Well, what do you expect to happen when people believe in "full AGI" far more than they believe in basic statistics or neuroscience?
I don't think we are getting anywhere. Look, can you point to any instance of machine vision being used to improve a language model of English? Especially any case where the language model took more computing power to train than the model aided with vision?
I don't think anything like that exists today, or ever will exist. And in fact you are making an even stronger claim than that. Not just that vision will be helpful, but absolutely necessary.
I'd need to see the math for this: how will the Huffman codes preserve a semantic bijection with the original English while throwing out the spellings as noise? It seems like if you're throwing out information, rather than moving it into prior knowledge (bias-variance tradeoff, remember?), you shouldn't be able to biject your learned representation to the original input.
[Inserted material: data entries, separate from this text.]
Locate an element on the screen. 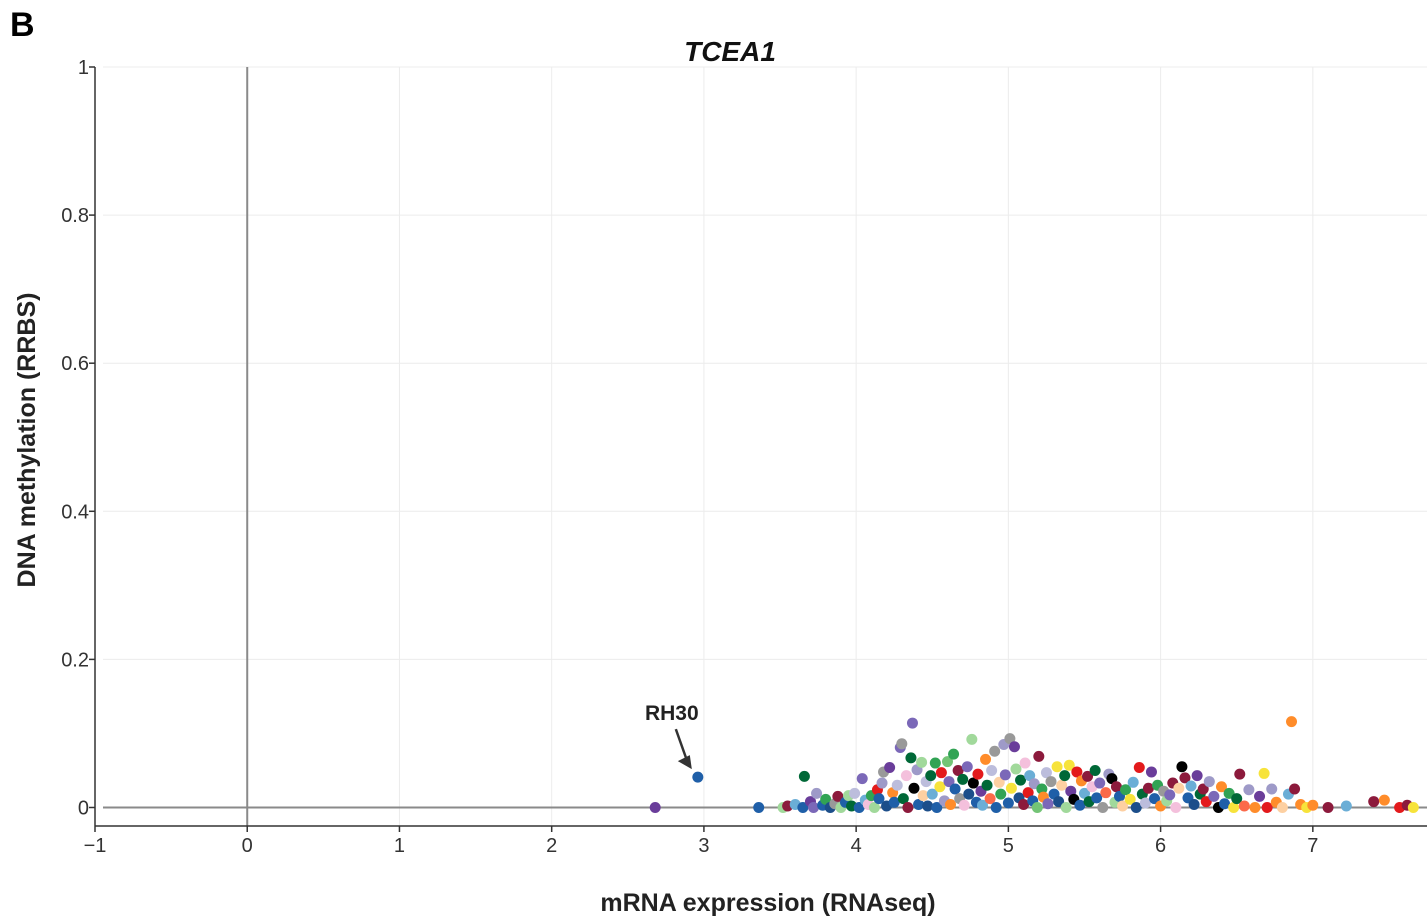 The image size is (1427, 919). chart-title: TCEA1 is located at coordinates (730, 52).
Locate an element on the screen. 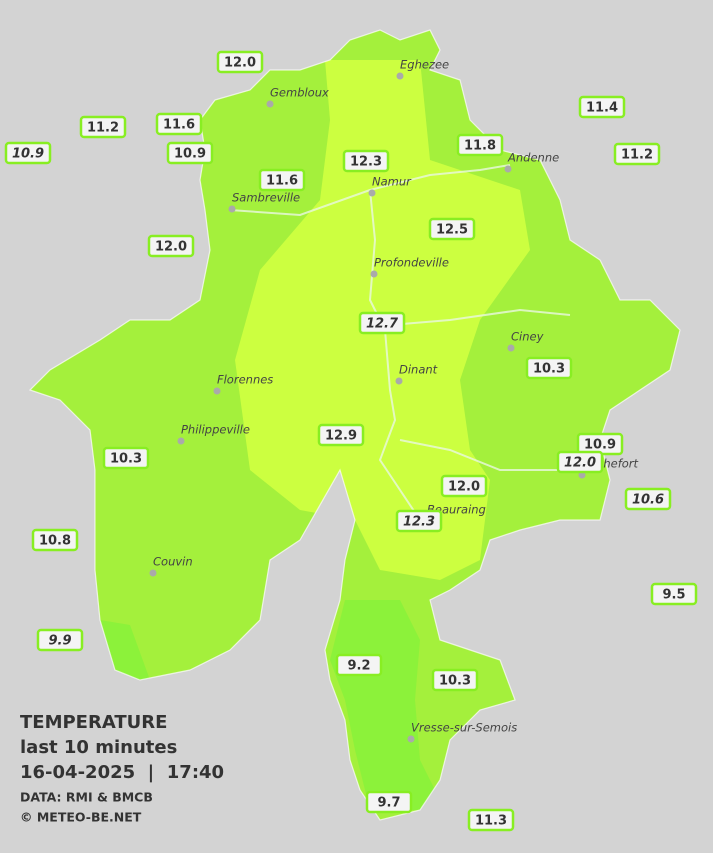  station-value: 12.7 is located at coordinates (382, 324).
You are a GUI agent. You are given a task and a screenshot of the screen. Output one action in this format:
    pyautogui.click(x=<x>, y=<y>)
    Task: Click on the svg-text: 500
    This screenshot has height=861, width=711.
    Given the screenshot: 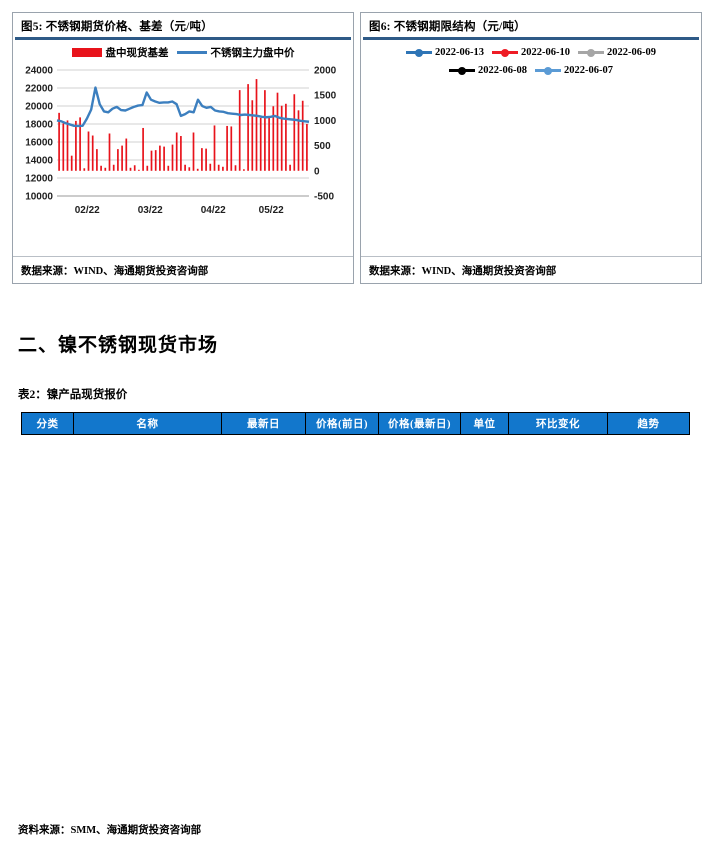 What is the action you would take?
    pyautogui.click(x=322, y=146)
    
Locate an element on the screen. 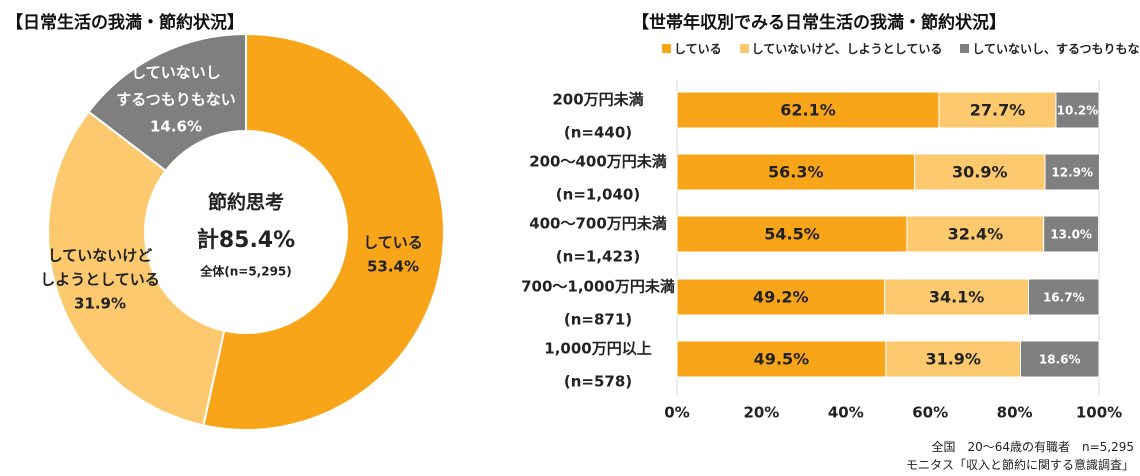 This screenshot has height=476, width=1140. bar-value-label-not-1: 10.2% is located at coordinates (1078, 111).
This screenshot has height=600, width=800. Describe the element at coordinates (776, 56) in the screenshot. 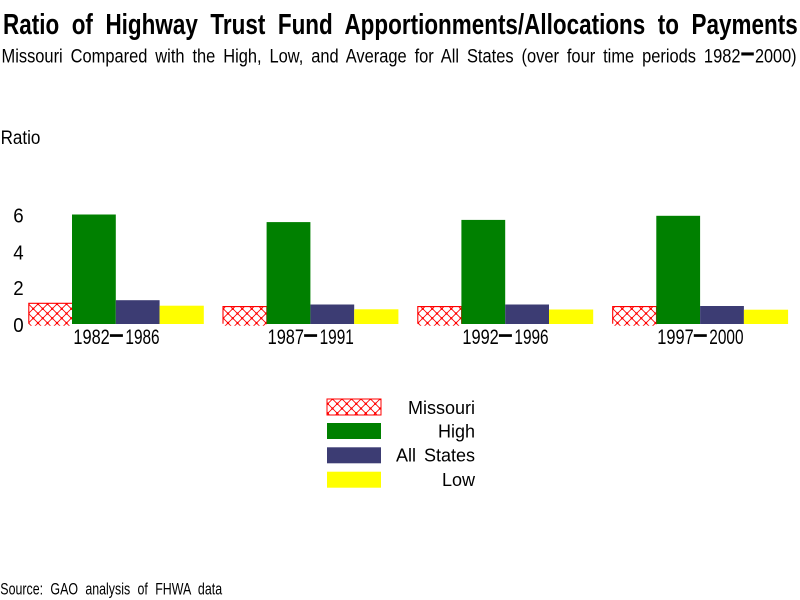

Also, spelling isn't all noise. It's also morphology, verb conjugation, etc.
>Humans have produced more than enough language for a sufficiently smart algorithm to construct a world model from it.
Then why haven't you done it?
>Any fact you can imagine is contained somewhere in the vast corpus of all English text.
Well no. Almost any known fact I can imagine, plus vast reams of utter bullshit, can be reconstructed by coupling some body of text somewhere to some human brain in the world. When you start trying to take the human (especially the human's five exteroceptive senses and continuum of emotions and such) out of the picture, you're chucking out much of the available information.
There's damn well a reason children have to learn to speak, understand, read, and write, and then have to turn those abilities into useful compounded learning in school -- rather than just deducing the world from language.
>Even very crude models can learn these things. Even very crude models can produce nearly sensible dialogue from movie scripts.
Which doesn't do a damn thing to teach the models how to shave, how to tell kings from queens by sight, or how to avoid getting hit by a car when crossing the street.
>Models with millions of times fewer nodes than the human brain. It's amazing this is possible at all.
The number of nodes isn't the important thing in the first place! It's what they do that's actually important, and by that standard, today's neural nets are primitive as hell:
* Still utterly reliant on supervised learning and gradient descent.
* Still subject to vanishing gradient problems when we try to make them larger without imposing very tight regularizations/very informed priors (ie: convolutional layers instead of fully-connected ones).
* Still can't reason about compositional, productive representations.
* Still can't represent causality or counterfactual reasoning well or at all.
>Trying to model video data first is wasted processing power. It's setting the field back. Really smart researchers spend so much time eeking out 0.01% better benchmark on MNIST/imagenet/whatever, with entirely ___domain specific, non general methods. So much effort is put into machine vision, when Language is so much more interesting and useful, and closer to general intelligence. Convnets, et al., are a dead end, at least for AGI.
Well, what do you expect to happen when people believe in "full AGI" far more than they believe in basic statistics or neuroscience?